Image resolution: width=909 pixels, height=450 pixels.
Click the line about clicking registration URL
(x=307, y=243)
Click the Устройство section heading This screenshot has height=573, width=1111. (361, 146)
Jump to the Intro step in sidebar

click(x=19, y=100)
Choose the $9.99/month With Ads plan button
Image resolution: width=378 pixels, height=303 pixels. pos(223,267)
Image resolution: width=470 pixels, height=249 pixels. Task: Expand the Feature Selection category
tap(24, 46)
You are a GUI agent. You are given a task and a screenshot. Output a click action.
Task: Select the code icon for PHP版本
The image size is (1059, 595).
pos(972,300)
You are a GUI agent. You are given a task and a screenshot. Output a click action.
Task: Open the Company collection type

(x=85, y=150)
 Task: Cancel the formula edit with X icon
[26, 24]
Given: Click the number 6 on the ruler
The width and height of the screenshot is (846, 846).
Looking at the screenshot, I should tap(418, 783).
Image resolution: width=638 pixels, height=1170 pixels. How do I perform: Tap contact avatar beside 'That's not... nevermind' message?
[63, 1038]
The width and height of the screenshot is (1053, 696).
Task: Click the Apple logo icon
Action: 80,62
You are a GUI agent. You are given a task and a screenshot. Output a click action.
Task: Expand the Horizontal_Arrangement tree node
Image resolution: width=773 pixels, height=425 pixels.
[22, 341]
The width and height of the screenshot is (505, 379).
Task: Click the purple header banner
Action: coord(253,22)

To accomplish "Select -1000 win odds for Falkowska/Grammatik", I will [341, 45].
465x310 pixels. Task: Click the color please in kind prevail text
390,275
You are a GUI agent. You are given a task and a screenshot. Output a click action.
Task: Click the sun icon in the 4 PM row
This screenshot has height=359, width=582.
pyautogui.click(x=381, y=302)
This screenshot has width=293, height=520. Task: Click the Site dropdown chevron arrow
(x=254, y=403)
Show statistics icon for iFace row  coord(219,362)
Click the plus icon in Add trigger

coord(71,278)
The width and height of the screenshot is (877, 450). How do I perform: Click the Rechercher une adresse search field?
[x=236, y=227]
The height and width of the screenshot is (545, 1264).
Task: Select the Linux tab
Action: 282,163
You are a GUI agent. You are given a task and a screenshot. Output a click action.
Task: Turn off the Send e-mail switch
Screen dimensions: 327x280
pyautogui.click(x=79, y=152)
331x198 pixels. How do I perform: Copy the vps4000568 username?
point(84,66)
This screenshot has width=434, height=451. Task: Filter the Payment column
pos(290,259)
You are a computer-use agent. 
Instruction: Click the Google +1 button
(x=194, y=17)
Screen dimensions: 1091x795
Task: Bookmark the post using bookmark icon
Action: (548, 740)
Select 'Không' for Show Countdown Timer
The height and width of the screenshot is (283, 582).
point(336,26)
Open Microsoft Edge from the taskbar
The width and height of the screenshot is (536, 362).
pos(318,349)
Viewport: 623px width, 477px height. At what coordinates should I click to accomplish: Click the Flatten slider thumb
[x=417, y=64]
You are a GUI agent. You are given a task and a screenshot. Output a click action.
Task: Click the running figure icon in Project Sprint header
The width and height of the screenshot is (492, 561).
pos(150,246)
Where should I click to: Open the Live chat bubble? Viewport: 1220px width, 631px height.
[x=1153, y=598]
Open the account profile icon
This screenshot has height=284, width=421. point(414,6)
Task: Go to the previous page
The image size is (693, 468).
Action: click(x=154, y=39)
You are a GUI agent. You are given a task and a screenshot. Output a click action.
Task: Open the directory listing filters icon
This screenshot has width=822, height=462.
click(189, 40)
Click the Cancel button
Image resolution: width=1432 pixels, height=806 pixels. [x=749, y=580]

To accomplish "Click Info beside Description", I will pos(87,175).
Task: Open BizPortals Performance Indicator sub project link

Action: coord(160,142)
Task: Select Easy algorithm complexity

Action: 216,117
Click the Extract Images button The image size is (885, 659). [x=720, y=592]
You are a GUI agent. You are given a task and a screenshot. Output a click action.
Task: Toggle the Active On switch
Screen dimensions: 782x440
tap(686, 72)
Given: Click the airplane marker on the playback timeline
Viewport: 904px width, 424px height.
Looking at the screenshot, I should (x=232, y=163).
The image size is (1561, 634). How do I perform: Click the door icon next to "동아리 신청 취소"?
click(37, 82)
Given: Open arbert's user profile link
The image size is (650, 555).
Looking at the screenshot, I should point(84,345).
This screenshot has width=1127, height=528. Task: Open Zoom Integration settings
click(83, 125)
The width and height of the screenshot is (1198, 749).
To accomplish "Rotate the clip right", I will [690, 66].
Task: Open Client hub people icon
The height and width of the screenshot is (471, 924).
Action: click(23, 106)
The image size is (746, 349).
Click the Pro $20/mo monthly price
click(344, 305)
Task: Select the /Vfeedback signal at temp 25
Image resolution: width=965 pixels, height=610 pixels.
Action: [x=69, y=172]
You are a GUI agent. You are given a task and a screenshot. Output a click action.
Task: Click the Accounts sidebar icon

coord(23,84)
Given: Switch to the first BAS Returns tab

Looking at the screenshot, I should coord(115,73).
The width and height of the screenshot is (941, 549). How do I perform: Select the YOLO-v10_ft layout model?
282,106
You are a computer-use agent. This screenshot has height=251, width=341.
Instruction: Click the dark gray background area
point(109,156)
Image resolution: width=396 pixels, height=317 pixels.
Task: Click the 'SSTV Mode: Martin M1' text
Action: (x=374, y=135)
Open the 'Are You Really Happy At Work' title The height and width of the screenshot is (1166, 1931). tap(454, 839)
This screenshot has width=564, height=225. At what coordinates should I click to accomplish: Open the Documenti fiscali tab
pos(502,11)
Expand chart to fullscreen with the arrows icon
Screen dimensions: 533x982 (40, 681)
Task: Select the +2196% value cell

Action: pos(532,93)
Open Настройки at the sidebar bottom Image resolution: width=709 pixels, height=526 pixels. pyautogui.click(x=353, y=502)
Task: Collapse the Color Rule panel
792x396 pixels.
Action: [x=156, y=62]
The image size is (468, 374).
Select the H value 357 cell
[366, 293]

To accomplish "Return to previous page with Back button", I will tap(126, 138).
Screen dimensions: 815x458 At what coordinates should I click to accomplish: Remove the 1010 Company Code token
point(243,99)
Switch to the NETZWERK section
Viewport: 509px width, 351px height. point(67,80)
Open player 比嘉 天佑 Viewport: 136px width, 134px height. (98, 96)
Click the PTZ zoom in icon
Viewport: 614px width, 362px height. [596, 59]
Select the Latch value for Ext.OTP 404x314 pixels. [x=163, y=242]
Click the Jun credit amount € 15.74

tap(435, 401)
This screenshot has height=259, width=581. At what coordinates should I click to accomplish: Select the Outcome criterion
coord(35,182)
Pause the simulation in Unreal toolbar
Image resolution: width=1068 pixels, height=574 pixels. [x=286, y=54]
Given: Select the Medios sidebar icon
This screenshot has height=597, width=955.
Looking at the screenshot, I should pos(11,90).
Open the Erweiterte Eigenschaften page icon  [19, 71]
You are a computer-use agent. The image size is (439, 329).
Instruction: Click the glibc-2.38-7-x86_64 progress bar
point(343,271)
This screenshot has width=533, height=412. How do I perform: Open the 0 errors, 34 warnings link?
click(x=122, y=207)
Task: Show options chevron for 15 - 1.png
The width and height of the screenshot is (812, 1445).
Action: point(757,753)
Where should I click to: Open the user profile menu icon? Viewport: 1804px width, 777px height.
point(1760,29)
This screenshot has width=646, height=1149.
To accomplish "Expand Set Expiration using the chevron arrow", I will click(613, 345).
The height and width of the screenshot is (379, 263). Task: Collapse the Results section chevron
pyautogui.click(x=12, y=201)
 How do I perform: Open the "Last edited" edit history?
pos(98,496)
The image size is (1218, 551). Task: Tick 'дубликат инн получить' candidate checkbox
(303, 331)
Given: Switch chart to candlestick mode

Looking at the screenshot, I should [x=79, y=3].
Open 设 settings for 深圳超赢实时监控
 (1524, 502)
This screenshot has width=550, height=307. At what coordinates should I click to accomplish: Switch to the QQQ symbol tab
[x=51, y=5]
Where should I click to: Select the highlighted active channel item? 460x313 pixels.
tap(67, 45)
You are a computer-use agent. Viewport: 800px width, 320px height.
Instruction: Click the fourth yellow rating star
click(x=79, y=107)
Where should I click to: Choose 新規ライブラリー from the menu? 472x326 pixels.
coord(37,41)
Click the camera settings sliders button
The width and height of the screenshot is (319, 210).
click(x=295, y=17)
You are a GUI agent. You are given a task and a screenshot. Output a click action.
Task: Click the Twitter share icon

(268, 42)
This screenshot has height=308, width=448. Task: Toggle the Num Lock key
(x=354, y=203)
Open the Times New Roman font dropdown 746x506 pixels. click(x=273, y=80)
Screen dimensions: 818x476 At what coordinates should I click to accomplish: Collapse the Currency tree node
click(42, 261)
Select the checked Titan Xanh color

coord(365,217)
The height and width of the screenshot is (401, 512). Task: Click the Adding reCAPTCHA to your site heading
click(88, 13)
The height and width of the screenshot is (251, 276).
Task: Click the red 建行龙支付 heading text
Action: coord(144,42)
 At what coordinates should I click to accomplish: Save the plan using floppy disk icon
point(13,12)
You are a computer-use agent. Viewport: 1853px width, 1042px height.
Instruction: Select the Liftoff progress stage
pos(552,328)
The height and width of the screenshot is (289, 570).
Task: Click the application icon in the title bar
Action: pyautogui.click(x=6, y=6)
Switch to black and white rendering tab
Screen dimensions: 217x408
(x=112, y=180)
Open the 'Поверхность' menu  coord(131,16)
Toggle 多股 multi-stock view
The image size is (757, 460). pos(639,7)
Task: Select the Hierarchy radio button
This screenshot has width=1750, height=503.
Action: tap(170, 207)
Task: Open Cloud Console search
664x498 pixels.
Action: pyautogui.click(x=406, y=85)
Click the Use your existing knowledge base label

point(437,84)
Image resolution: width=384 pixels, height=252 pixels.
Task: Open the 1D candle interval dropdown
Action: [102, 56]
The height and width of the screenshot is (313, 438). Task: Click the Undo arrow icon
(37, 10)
● ● ● ● ●
• _Work request_: Everything from the line with "The height and width of the screenshot is (313, 438)." through the last line of the data is to be retyped verbatim, with no other text.

• _Solution to this exercise_:
The height and width of the screenshot is (313, 438). Task: Click the Undo arrow icon
(37, 10)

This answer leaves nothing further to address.